**About this exercise:** An exact copy is needed of the lines in the entries below from the line with "Task: Click the 功能说明 help icon" up to and including the line with "Viewport: 1200px width, 630px height.", and of nothing else. Leave the pictures out.

(Items from a dataset)
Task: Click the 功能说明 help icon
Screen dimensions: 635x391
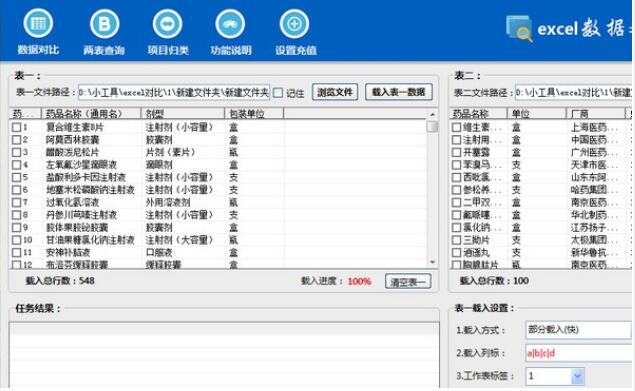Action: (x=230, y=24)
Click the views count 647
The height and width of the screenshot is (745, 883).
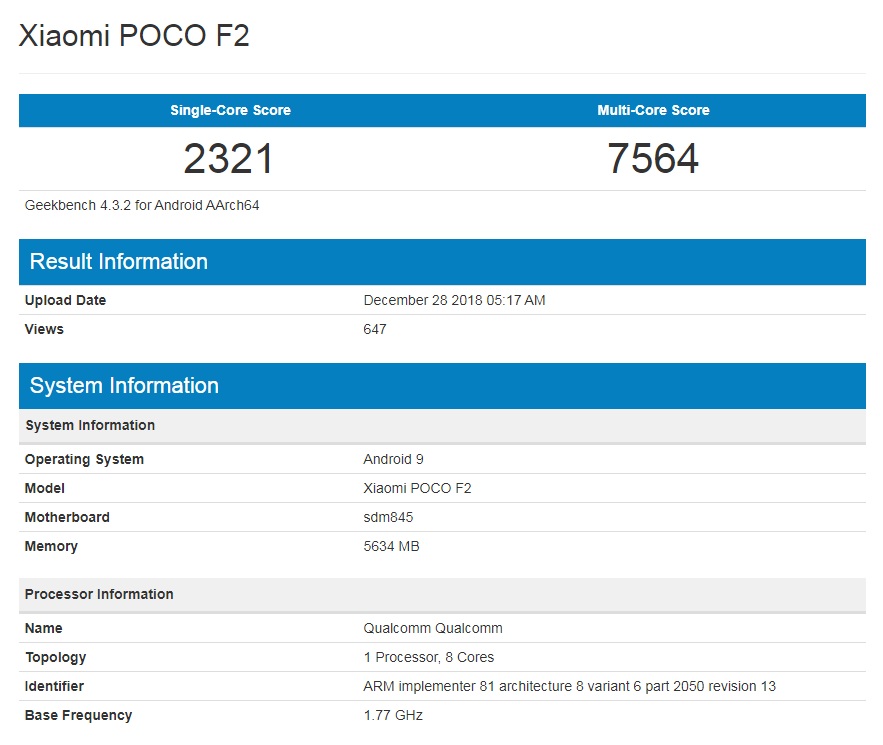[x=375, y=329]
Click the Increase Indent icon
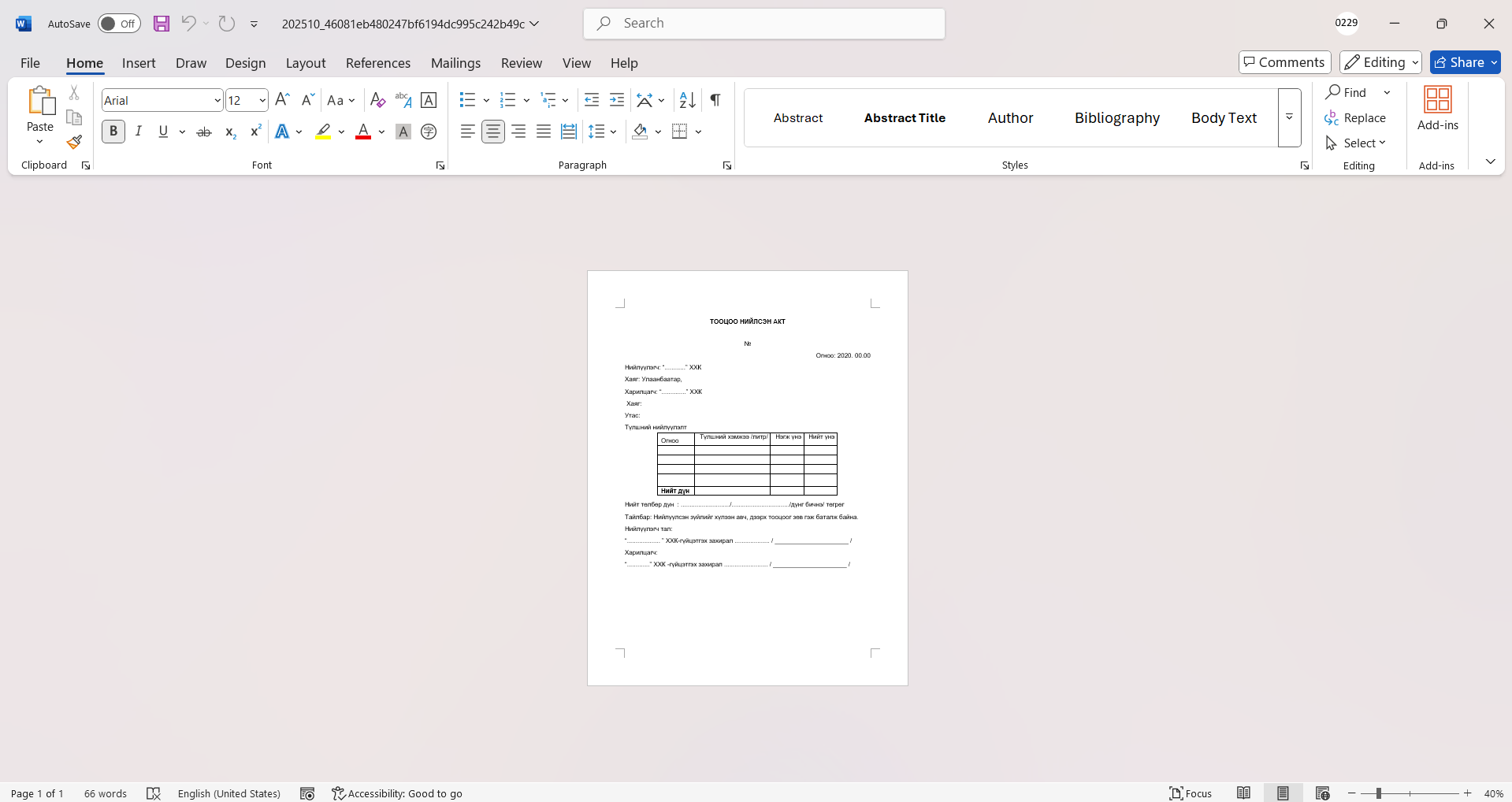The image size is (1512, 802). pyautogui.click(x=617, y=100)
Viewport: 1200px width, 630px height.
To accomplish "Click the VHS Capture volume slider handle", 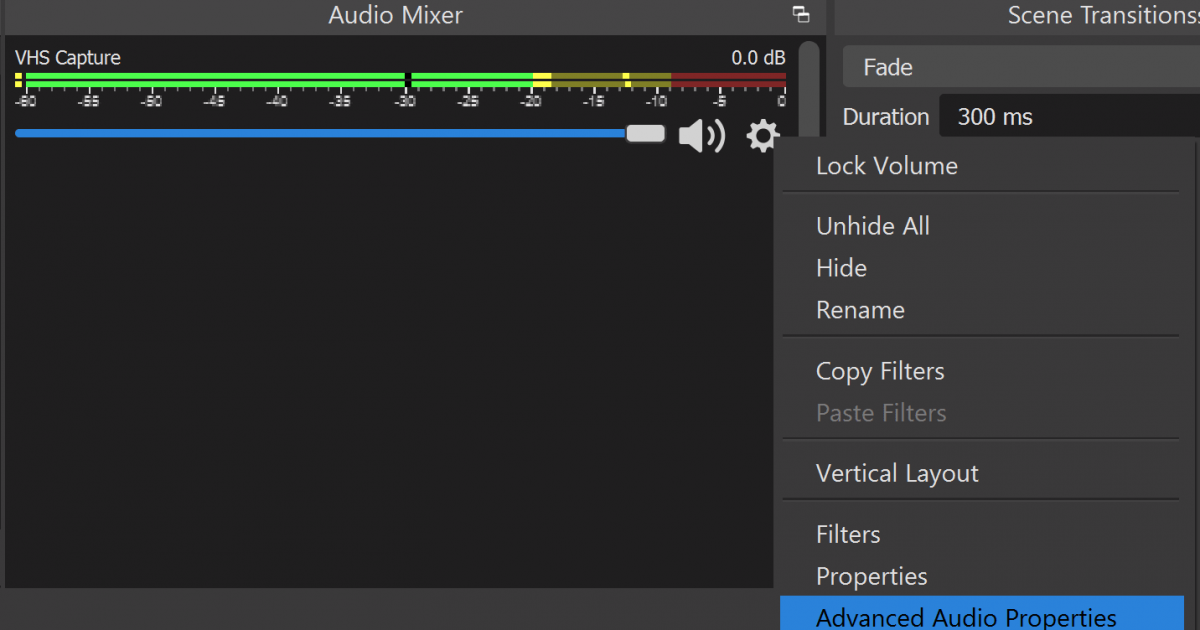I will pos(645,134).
...
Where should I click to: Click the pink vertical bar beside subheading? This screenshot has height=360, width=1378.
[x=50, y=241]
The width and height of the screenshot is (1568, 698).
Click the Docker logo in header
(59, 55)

**Answer to this task:**
Task: Click the 功能说明 help icon
Screen dimensions: 635x391
Action: (x=230, y=24)
Click the views count 647
The height and width of the screenshot is (745, 883).
[x=375, y=329]
Click the Increase Indent icon
The image size is (1512, 802). pyautogui.click(x=617, y=100)
Viewport: 1200px width, 630px height.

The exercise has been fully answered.